Chapter Three: The Mirror That Doesn't Reflect
I didn't sleep that night.
Maybe I hadn't slept in days. Or weeks. Or since that first sentence:
Don't write me. I will write you.
I don't know anymore…
Everything spins in my head like an old recorder stuck in a loop, its tape distorted, its eyes watching me from within the dark.
A quiet voice… Not mine. Not Rayan's. But it knows us.
It whispers:
> "You will never see yourself again."
Strangely, I wasn't afraid.
It felt more like a confession that had no place to be spoken.
The next morning, I found the mirror... covered.
I didn't do it. I swear I didn't.
But there it was—an old gray cloth, laid over it gently, almost lovingly.
As if someone didn't want me to look.
I pulled the cloth back—slowly, like opening my own grave.
But… I didn't see my reflection.
I didn't see anything.
The mirror was clean.
No dust. No cracks.
But no image.
As if it had stopped believing I existed.
I didn't move.
It felt like I was standing at the gate of something unknown.
A mirror that no longer reflects—
Then what does it show?
I closed my eyes.
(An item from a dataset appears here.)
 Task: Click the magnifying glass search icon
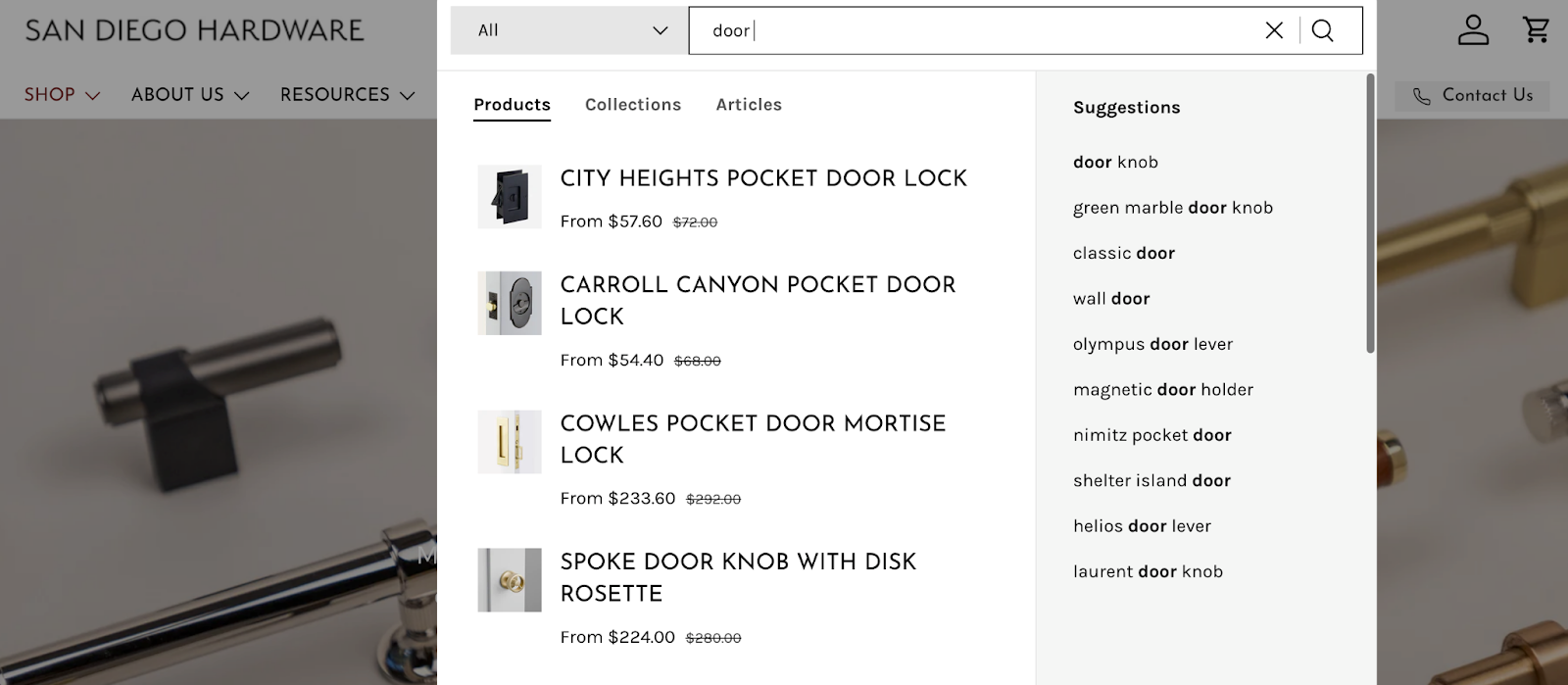(x=1324, y=30)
Opened them.
With a trembling finger, I wrote on the glass:
"Who am I?"
And for a moment, a sentence appeared—
From behind the glass, from the other side:
> "You're the one who wrote the ending and forgot to die."
I froze.
Took a step back. Forgot how to breathe.
The mirror had become a screen—
Projecting a life I had no memory of living.
Blurry scenes...
I'm a child, writing a strange name in my school notebook.
A teenager, burning a page Rayan had written, saying:
What you wrote is dangerous. Burn it.
Rayan laughs.
>"The dangerous doesn't get burned. It burns inside us.
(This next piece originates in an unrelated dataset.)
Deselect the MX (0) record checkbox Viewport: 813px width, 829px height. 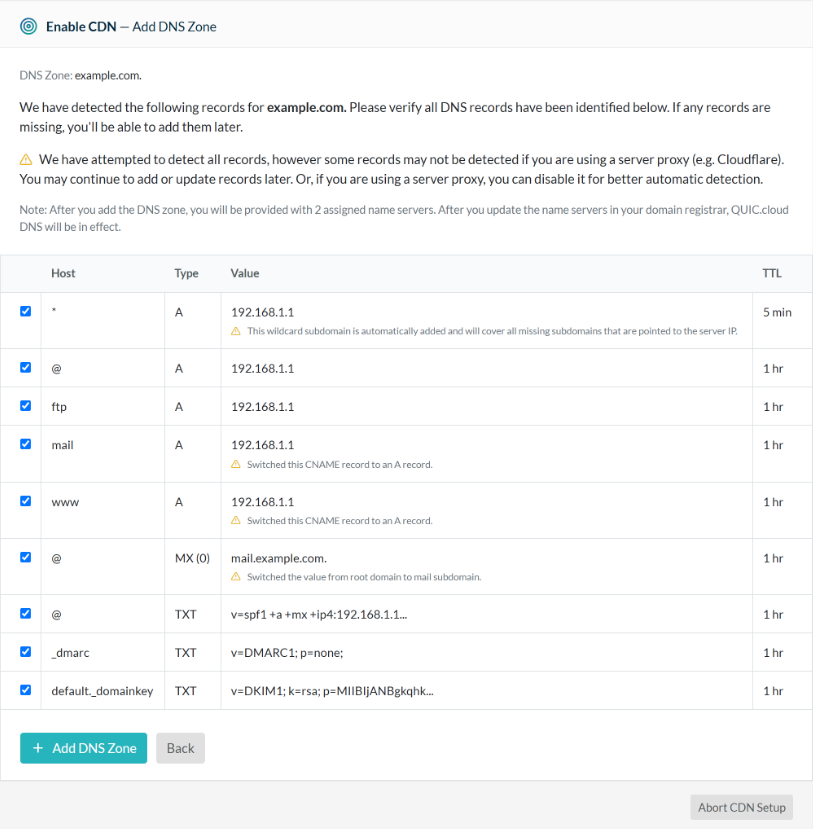coord(25,557)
Then… an image I don't recognize.
I'm holding something. Small. A wooden box.
I open it.
A note inside, with one line:
"This is not your story.
I placed my hand on the mirror.
Cold.
But it pulsed
Like something alive.
Then I heard a sound—from behind me.
I turned.
No one.
But the door… was open.
And the room beyond—
It wasn't mine.
It was a replica. But wrong.
As if someone had read its description and redrawn it from memory—
Forgetting the tiny details.
The clock was there, but it pointed to 3:13 again.
The painting on the wall—hung upside down.
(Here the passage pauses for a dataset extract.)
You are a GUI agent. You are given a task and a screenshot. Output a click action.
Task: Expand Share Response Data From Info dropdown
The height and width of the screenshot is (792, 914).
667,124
I stepped into the room, feeling my legs weren't mine anymore.
There, on the table—I found it.
One paper. Folded. Just like the one from Chapter One.
But this one had only one sentence:
> "Your mirror stopped reflecting you… because it stopped believing you."
And the words echoed again in my head like a hammer:
> "You're the one who wrote the ending and forgot to die."
Does that mean... I'm already dead?
Or has the novel begun writing its final chapter—
Without me?
I turned the paper over.
Nothing on the back.
But I knew the next sentence would appear…
When its time came.
And for the first time,
I wished I wouldn't read the next page.
But this story no longer waits for my permission.